Last month, the Los Angeles Times announced it would cut its newsroom by more than 20%.
The Washington Post, led by Jeff Bezos, has also made a series of acquisitions and cuts.
But traditional newspaper issues are often taken for granted.
Ten years ago, online outlets like Vice and BuzzFeed were meant to be the future of media, a new species adapted to the Internet ecosystem.

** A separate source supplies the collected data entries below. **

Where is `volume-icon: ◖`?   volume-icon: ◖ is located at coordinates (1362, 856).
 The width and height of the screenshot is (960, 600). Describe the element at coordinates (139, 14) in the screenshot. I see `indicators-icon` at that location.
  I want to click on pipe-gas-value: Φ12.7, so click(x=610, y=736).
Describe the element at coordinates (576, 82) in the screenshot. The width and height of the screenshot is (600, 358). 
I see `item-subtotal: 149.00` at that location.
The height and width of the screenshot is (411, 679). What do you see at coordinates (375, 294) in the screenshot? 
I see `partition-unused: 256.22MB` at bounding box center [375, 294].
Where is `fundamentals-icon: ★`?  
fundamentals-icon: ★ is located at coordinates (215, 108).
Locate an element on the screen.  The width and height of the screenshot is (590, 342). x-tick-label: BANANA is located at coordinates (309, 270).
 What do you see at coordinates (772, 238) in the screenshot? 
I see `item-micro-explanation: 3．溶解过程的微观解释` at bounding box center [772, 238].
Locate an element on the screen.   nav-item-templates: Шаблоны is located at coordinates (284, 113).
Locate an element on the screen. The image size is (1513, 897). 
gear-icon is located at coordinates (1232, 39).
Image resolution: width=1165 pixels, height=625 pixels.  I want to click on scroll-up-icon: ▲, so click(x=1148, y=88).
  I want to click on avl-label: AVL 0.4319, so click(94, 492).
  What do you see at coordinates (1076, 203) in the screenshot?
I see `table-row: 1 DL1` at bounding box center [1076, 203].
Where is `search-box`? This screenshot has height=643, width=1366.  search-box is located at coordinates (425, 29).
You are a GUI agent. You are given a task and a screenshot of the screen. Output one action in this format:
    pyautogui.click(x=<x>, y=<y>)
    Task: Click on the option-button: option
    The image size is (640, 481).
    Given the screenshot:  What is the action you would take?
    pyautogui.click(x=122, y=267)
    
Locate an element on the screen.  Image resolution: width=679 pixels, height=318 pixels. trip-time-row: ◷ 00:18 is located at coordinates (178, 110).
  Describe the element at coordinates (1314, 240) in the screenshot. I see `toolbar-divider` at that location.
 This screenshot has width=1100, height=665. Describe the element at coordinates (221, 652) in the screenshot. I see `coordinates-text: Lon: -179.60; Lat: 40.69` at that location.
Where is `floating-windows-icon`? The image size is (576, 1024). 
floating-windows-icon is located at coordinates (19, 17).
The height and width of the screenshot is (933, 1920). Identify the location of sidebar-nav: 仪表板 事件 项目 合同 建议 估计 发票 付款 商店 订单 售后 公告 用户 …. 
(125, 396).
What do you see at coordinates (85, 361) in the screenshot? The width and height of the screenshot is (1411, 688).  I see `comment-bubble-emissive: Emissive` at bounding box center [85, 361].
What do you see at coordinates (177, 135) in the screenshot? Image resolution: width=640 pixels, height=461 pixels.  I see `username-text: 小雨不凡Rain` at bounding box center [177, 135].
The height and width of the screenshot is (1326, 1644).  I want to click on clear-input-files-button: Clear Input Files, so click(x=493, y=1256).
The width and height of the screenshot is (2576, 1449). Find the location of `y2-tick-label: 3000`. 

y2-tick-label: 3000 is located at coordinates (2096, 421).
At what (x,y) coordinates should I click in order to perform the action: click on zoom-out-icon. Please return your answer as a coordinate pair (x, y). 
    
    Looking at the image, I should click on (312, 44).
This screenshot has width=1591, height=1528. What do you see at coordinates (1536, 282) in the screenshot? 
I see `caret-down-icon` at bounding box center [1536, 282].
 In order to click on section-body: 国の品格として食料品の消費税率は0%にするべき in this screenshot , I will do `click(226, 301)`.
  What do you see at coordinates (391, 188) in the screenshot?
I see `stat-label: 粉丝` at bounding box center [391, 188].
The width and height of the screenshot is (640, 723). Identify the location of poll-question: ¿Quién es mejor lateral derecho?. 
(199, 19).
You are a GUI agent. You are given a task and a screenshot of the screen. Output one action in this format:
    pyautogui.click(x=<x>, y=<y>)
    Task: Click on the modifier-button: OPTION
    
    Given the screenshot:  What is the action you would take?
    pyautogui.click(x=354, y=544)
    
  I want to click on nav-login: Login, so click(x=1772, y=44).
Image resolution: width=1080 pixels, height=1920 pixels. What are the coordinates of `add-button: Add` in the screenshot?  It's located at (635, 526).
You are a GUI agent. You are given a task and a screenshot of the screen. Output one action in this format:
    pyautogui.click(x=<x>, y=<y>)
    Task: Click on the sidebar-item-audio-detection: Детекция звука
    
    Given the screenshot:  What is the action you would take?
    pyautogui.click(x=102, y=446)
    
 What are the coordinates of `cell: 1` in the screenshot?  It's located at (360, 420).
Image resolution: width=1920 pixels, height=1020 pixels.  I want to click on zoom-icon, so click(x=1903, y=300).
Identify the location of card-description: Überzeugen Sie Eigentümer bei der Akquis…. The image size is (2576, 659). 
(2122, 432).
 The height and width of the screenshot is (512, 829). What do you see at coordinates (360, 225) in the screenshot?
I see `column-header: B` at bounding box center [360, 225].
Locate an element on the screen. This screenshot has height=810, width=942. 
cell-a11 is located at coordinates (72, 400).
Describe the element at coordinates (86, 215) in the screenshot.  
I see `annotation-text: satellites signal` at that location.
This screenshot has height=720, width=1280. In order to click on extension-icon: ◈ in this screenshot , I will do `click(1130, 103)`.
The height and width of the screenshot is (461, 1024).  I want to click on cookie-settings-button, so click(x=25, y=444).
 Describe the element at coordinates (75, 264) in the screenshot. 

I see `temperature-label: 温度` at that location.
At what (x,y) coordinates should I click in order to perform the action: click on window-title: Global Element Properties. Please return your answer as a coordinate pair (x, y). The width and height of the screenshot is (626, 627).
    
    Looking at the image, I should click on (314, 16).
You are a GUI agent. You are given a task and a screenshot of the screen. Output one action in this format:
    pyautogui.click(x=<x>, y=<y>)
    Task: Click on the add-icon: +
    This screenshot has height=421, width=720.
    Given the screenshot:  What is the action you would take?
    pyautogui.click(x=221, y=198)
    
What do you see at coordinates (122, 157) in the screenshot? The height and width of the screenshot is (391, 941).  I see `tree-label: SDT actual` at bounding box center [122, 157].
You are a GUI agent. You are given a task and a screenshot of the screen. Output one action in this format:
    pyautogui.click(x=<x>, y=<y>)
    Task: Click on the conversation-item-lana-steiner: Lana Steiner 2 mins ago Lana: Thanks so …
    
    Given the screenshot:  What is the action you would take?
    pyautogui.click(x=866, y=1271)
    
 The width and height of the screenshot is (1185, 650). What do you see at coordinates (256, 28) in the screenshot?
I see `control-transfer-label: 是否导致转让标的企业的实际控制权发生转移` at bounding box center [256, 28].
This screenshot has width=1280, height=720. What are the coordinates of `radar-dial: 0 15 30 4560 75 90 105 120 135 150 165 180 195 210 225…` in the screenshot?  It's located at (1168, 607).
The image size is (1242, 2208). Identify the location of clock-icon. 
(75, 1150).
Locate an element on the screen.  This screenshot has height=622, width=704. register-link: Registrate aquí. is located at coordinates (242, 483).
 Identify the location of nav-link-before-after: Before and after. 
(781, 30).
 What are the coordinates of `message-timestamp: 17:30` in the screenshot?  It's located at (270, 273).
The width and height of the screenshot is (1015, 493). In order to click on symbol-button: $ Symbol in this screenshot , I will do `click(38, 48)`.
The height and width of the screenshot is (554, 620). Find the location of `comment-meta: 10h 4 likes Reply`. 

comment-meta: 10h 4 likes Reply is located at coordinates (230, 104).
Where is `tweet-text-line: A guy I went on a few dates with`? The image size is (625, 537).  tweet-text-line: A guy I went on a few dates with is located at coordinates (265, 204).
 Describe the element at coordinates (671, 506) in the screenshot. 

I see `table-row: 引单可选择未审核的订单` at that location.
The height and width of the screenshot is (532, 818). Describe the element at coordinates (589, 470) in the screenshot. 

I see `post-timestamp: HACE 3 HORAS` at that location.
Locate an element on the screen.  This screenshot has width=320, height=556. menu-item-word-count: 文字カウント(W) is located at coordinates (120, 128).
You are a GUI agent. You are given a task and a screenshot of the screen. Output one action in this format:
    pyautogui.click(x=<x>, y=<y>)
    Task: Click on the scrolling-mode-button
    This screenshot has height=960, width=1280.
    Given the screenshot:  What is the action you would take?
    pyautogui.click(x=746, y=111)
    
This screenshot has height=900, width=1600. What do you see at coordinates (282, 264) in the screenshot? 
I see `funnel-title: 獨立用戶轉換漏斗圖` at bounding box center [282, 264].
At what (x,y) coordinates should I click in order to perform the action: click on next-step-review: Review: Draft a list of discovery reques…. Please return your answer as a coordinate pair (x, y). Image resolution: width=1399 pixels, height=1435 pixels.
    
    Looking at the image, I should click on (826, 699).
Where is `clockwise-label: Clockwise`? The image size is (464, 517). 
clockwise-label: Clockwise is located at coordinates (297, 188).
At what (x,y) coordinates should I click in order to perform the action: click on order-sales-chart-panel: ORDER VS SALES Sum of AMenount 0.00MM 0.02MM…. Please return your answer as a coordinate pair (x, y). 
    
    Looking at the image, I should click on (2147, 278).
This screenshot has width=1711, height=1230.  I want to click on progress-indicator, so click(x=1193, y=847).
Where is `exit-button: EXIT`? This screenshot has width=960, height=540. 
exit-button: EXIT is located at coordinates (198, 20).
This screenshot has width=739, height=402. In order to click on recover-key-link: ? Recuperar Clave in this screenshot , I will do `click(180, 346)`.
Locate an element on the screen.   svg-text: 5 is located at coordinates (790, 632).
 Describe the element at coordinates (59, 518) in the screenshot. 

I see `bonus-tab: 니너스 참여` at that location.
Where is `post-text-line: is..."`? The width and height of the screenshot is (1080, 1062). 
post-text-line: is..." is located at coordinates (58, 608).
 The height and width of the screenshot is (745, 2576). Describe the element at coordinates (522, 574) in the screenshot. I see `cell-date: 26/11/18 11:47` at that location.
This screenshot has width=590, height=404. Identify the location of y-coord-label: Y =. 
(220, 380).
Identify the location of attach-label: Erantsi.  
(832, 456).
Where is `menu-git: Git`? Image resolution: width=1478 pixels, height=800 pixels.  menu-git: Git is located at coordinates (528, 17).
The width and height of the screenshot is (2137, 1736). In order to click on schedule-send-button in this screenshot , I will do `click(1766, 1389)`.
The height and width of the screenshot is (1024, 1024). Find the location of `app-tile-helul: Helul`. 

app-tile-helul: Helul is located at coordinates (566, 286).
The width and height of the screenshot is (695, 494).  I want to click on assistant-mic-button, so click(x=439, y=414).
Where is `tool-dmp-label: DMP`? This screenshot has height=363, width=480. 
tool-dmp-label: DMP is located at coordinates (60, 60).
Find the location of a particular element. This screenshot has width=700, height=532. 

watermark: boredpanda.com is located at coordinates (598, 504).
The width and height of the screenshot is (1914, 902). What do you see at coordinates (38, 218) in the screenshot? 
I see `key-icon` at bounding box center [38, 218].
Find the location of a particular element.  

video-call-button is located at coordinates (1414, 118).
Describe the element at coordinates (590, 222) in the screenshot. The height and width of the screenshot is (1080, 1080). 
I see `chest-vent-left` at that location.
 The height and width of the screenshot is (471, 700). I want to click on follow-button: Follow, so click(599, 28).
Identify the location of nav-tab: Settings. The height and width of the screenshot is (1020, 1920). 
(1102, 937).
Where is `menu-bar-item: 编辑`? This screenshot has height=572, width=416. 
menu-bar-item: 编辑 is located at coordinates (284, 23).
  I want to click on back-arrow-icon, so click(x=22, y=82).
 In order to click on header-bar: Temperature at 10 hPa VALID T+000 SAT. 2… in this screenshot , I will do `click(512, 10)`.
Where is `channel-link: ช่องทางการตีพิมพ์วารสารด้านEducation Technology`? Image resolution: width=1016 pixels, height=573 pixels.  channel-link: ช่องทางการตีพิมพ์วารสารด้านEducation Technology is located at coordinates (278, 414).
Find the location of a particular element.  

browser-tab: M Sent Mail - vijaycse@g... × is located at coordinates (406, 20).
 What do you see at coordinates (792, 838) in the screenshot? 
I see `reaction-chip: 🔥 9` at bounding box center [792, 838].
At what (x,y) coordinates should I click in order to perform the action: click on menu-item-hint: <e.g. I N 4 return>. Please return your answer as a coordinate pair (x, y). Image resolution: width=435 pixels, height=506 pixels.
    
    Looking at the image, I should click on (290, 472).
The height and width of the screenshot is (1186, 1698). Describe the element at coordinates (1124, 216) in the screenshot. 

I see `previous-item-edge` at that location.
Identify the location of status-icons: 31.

That is the problem now. Those sites and others rely on algorithms they don't control to survive.
First came “search engine optimization,” then the game became the algorithms that decide what content to serve to millions of Facebook and Twitter (now X) users.
BuzzFeed was notorious for its addictive and easily shareable “lists” until Facebook became saturated with junk from BuzzFeed and Thought Catalog and Mark Zuckerberg's platform decided to change the rules.
After all, how much clickbait can a reader accept?
Online media startups saw tremendous growth and attracted investment, but they were like athletes on steroids.
Entrepreneurial young journalists with deep connections to classmates and former colleagues at established media outlets garnered hype and headlines from their friends.
If that sparks investor excitement, and if you have investor money, your new site could quickly explode in traffic. Because they started from nothing.
But after the initial spurt, how was it able to sustain double-digit growth that surprised investors?
The social media that news sites rely on faced the same problem.
After new users started to decline, Facebook's solution was to get existing users to spend more time on the site. This means that links will no longer send users to other sites, such as news sources.
Currently, Facebook and X make it nearly impossible to promote journalism on their sites. They want eyeballs to stay on their platform.
In the early days of social media, you needed to maximize your traffic. This meant that it served as a host for any kind of content users wanted, including news.
At the time, YouTube and Facebook felt like the Wild West, where neither copyright laws nor political correctness placed limits on what users could share.
Politics isn't the main reason why social media suppresses news right now, but as Kyle Smith of the Wall Street Journal recently pointed out about X, politics is an exacerbating factor.
Smith noted that progressive campaigns to shame advertisers into abandoning Fox News and Elon Musk-owned X itself are encouraging advertisers to avoid all political risks.
Budweiser's humiliating loss after hiring transgender “influencer” Dylan Mulvaney to head the brand showed how alienating conservatives can hurt.
So why advertise with political news outlets?
It may seem both desert and bitter irony that left-leaning sites like Vice and BuzzFeed have become collateral damage in progressives' war against center-right political expression. .
But the broader lesson is that online media is dependent not only on advertising (this is true for almost all media) but also on the whims of Big Tech, which has concerns about growth, and has never been in a safe position. That is not the case.
In contrast, newspapers flourished as community institutions supported by local retailers.
However, with the advent of national and even global online retailers, advertising spending is no longer dependent on geography. (Related: Daniel McCarthy: Does Trump have a Taylor Swift problem?)
Businesses can reach consumers directly or cast a wider net with a little more exposure on larger platforms like Google and Facebook.
But not just the news, but our very system of governance is built on regionalism: individual cities, towns, states, and congressional districts.
Newspapers served as city halls, more than just physical city halls.
The sweep of new, hype-driven, out-of-place media is not something to celebrate, but it is not a disaster for our republic.
Meanwhile, the loss of regional identity is at the root of much of today's polarization and stalemate.
In Democracy in America, Alexis de Tocqueville writes, “Among democracies, the number of newspapers should decrease or increase in proportion to the degree to which government becomes more or less centralized.'' ' he claimed.
If the number of newspapers decreases, power will become more centralized and conflicts over it will increase.
Conservatives who don't want that to happen have reason to want newspapers to survive.
And newspapers that want to survive must fight hard for local interests and values, including conservative ones.